U.S. total energy consumption

Source: U.S. Energy Information Administration, Monthly Energy Review

Primary energy consumption in the United States reached a record high of 101.3 quadrillion British thermal units (Btu) in 2018, up 4% from 2017 and 0.3% above the previous record set in 2007. The increase in 2018 was the largest increase in energy consumption, in both absolute and percentage terms, since 2010.

Consumption of fossil fuels—petroleum, natural gas, and coal—grew by 4% in 2018 and accounted for 80% of U.S. total energy consumption. Natural gas consumption reached a record high, rising by 10% from 2017. This increase in natural gas, along with relatively smaller increases in the consumption of petroleum fuels, renewable energy, and nuclear electric power, more than offset a 4% decline in coal consumption.

U.S. total energy consumption

Source: U.S. Energy Information Administration, Monthly Energy Review

Petroleum consumption in the United States increased to 20.5 million barrels per day (b/d), or 37 quadrillion Btu in 2018, up nearly 500,000 b/d from 2017 and the highest level since 2007. Growth was driven primarily by increased use in the industrial sector, which grew by about 200,000 b/d in 2018. The transportation sector grew by about 140,000 b/d in 2018 as a result of increased demand for fuels such as petroleum diesel and jet fuel.

Natural gas consumption in the United States reached a record high 83.1 billion cubic feet/day (Bcf/d), the equivalent of 31 quadrillion Btu, in 2018. Natural gas use rose across all sectors in 2018, primarily driven by weather-related factors that increased demand for space heating during the winter and for air conditioning during the summer. As more natural gas-fired power plants came online and existing natural gas-fired power plants were used more often, natural gas consumption in the electric power sector increased 15% from 2017 levels to 29.1 Bcf/d. Natural gas consumption also grew in the residential, commercial, and industrial sectors in 2018, increasing 13%, 10%, and 4% compared with 2017 levels, respectively.

■ ■ ■ ■ ■

**Given instruction 1**
Decide whether each statement below agrees with the energy consumption text. Answer yes or no for each, and quote the deciding words from that text.
(a) Primary energy consumption in 2018 exceeded the previous record, set in 2007.
(b) Coal consumption increased in 2018.
(c) Residential natural gas consumption grew 4% from 2017 levels.

■ ■ ■ ■ ■

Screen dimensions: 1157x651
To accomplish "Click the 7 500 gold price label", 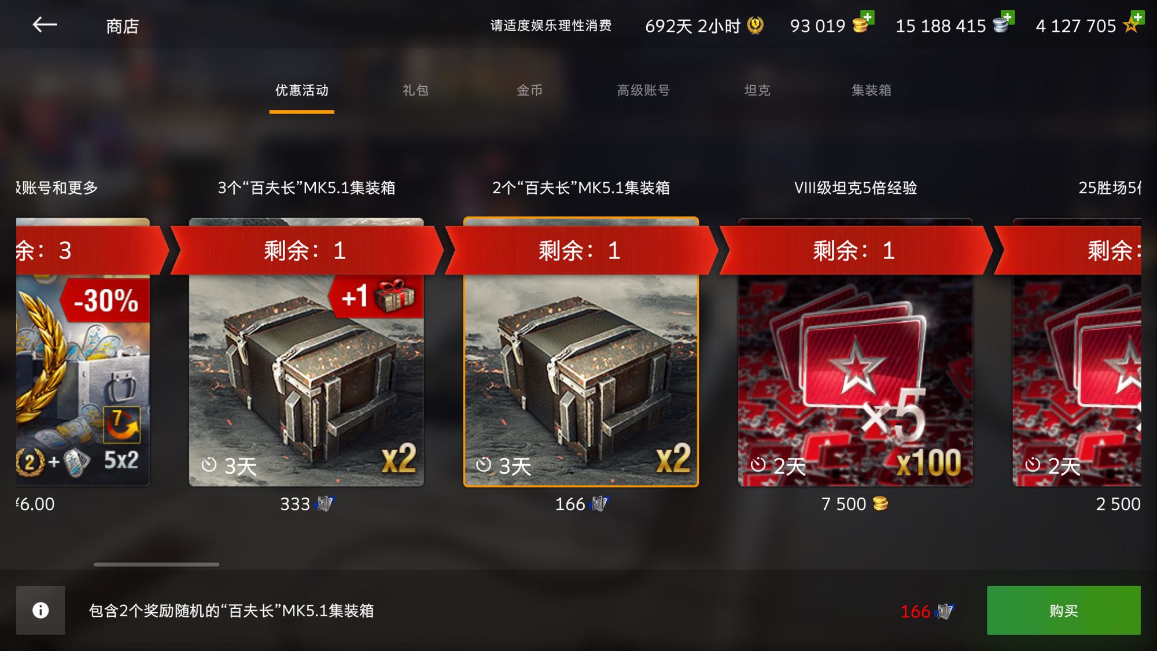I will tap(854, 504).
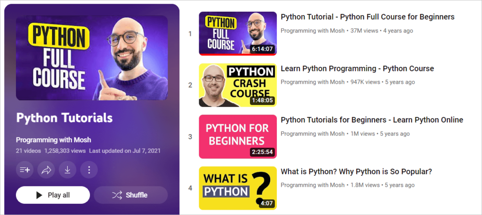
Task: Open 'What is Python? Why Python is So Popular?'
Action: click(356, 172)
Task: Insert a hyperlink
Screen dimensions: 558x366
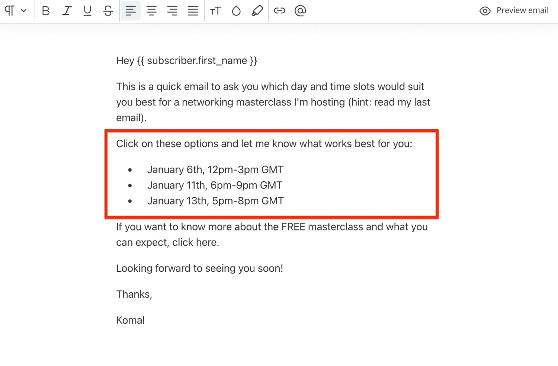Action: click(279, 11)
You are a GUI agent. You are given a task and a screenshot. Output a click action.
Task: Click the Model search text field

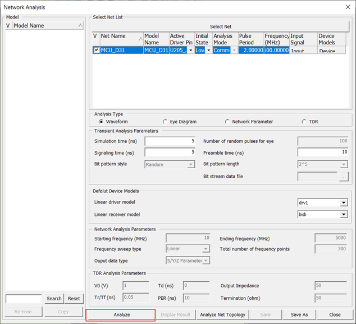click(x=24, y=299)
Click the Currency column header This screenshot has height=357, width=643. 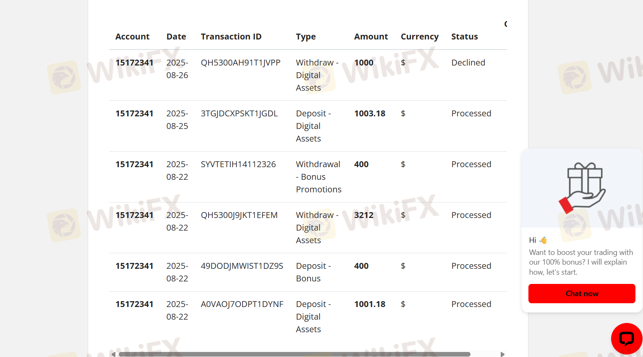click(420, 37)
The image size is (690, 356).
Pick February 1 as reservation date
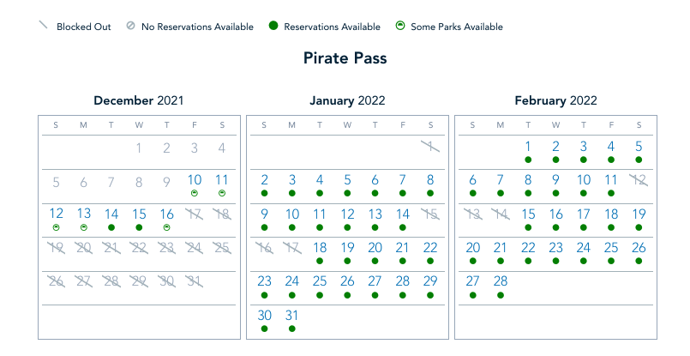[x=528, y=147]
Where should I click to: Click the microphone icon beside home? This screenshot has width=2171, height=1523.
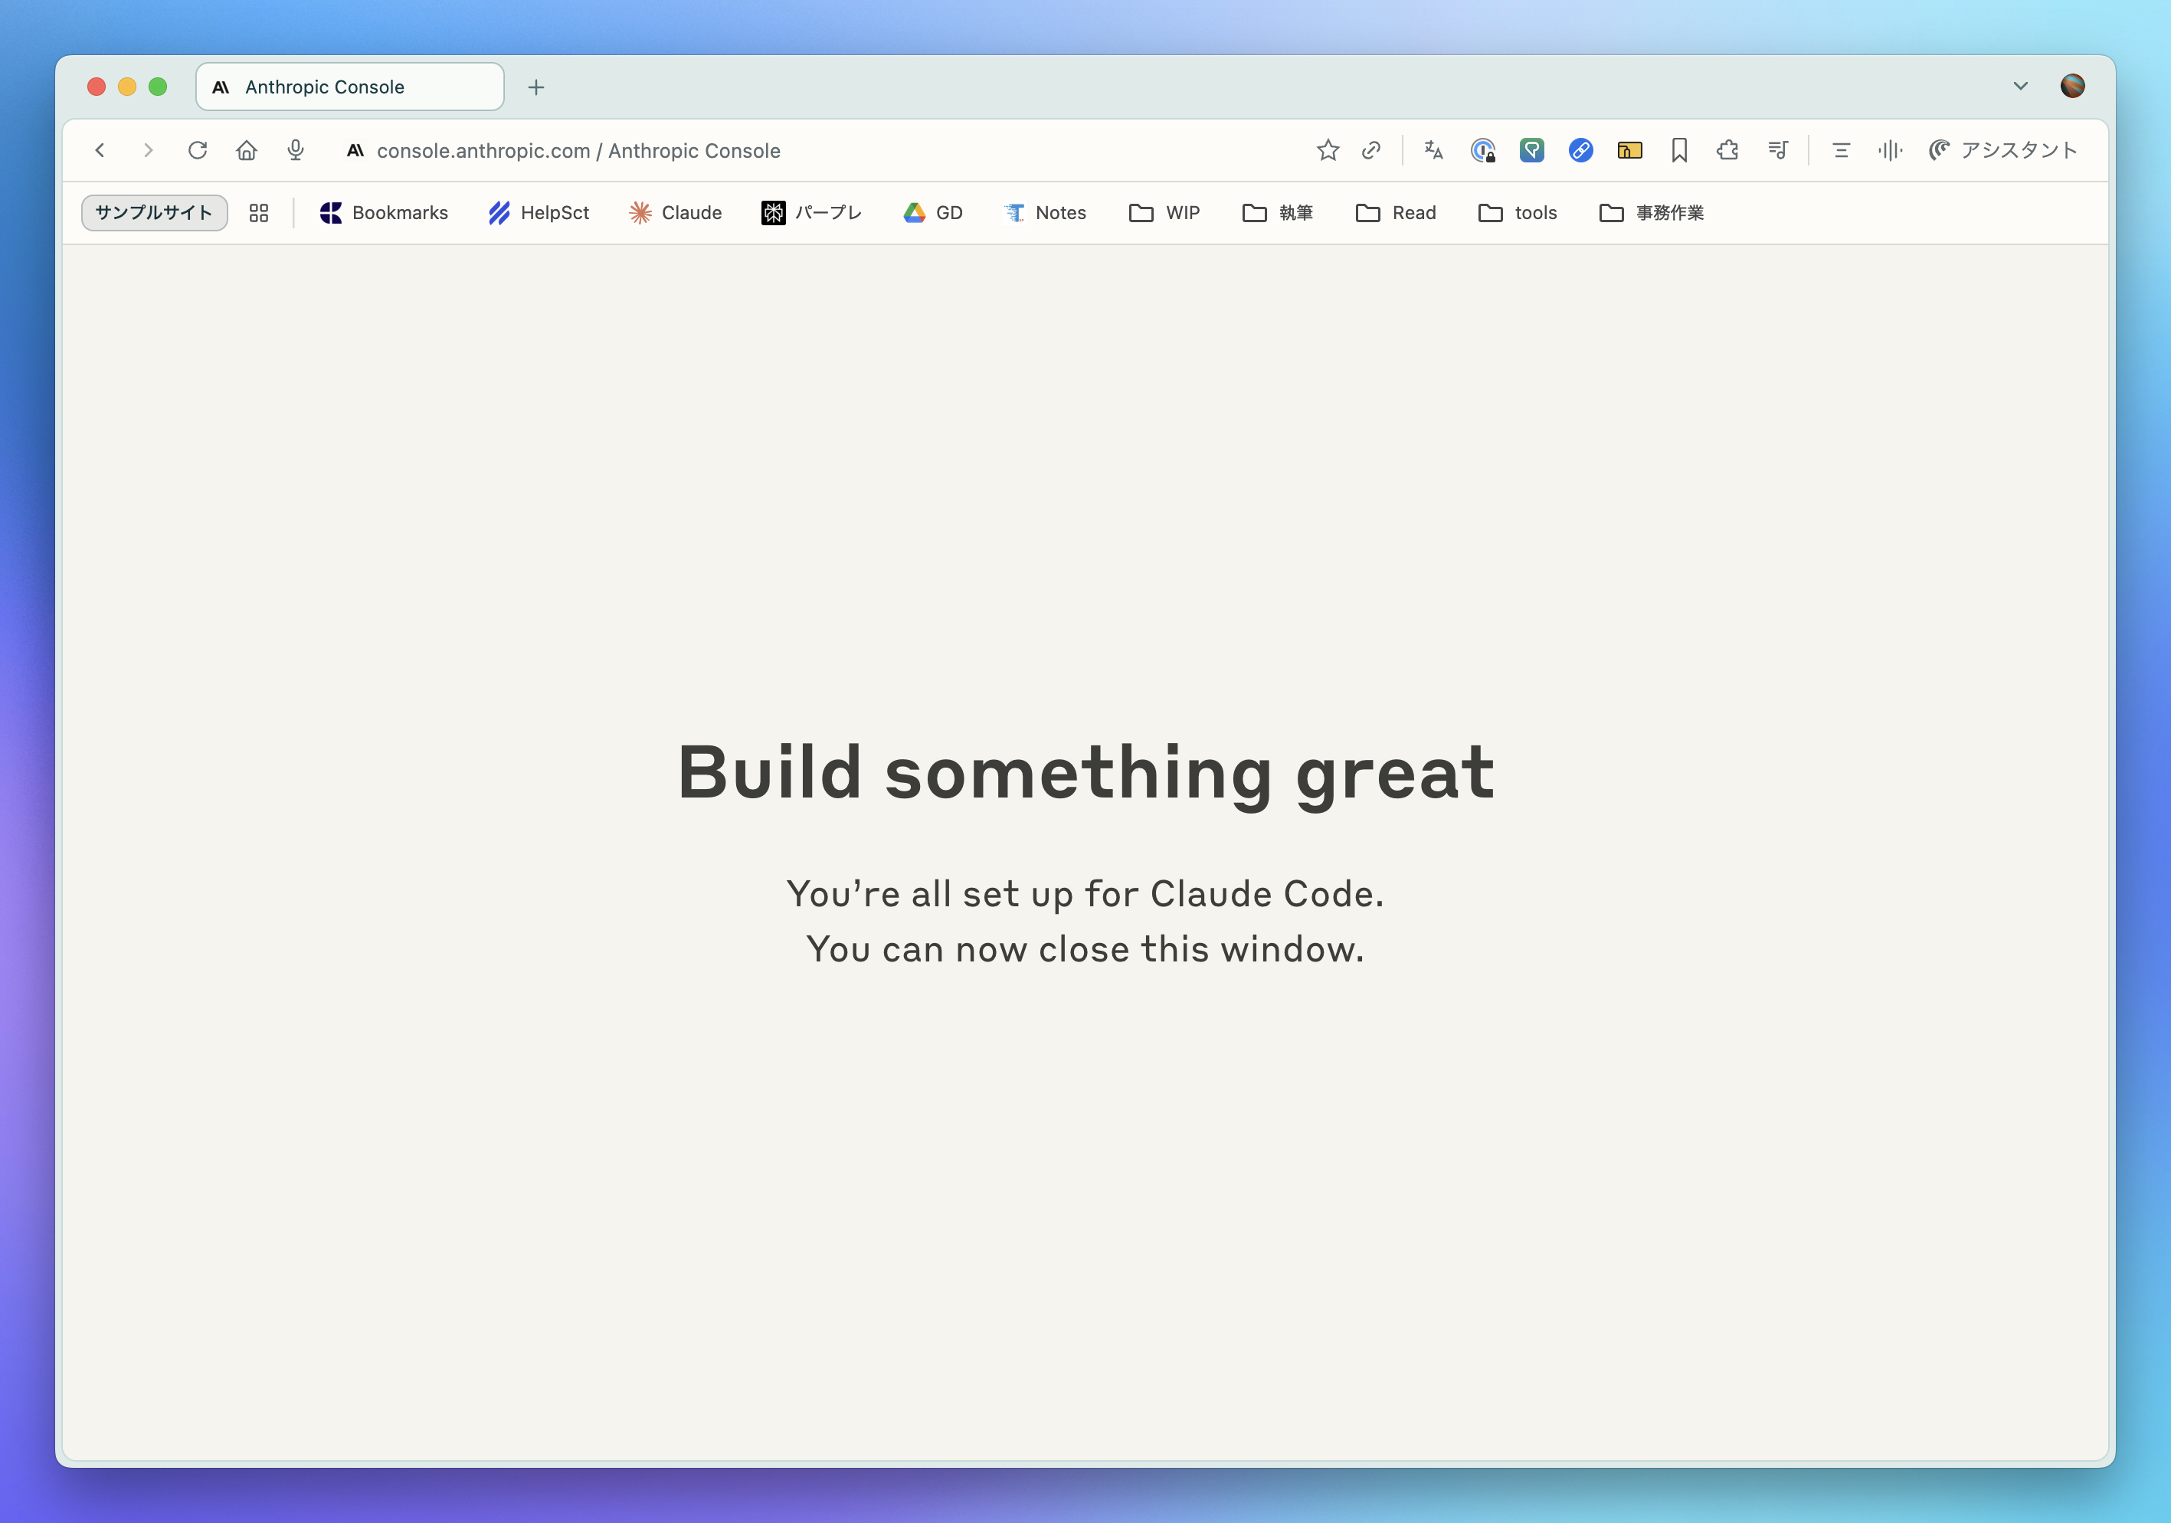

■ ■ ■ ■ ■

**Given instruction 2**
Collect every line in the listing that contains the string "dimensions", and copy each one out. Case counts.

**Task answer 1**
(a) Yes: "0.3% above the previous record set in 2007"
(b) No: "a 4% decline in coal consumption"
(c) No: "Natural gas consumption also grew in the residential, commercial, and industrial sectors in 2018, increasing 13%, 10%, and 4% compared with 2017 levels, respectively."

**Task answer 2**
Screen dimensions: 1157x651
Screen dimensions: 558x366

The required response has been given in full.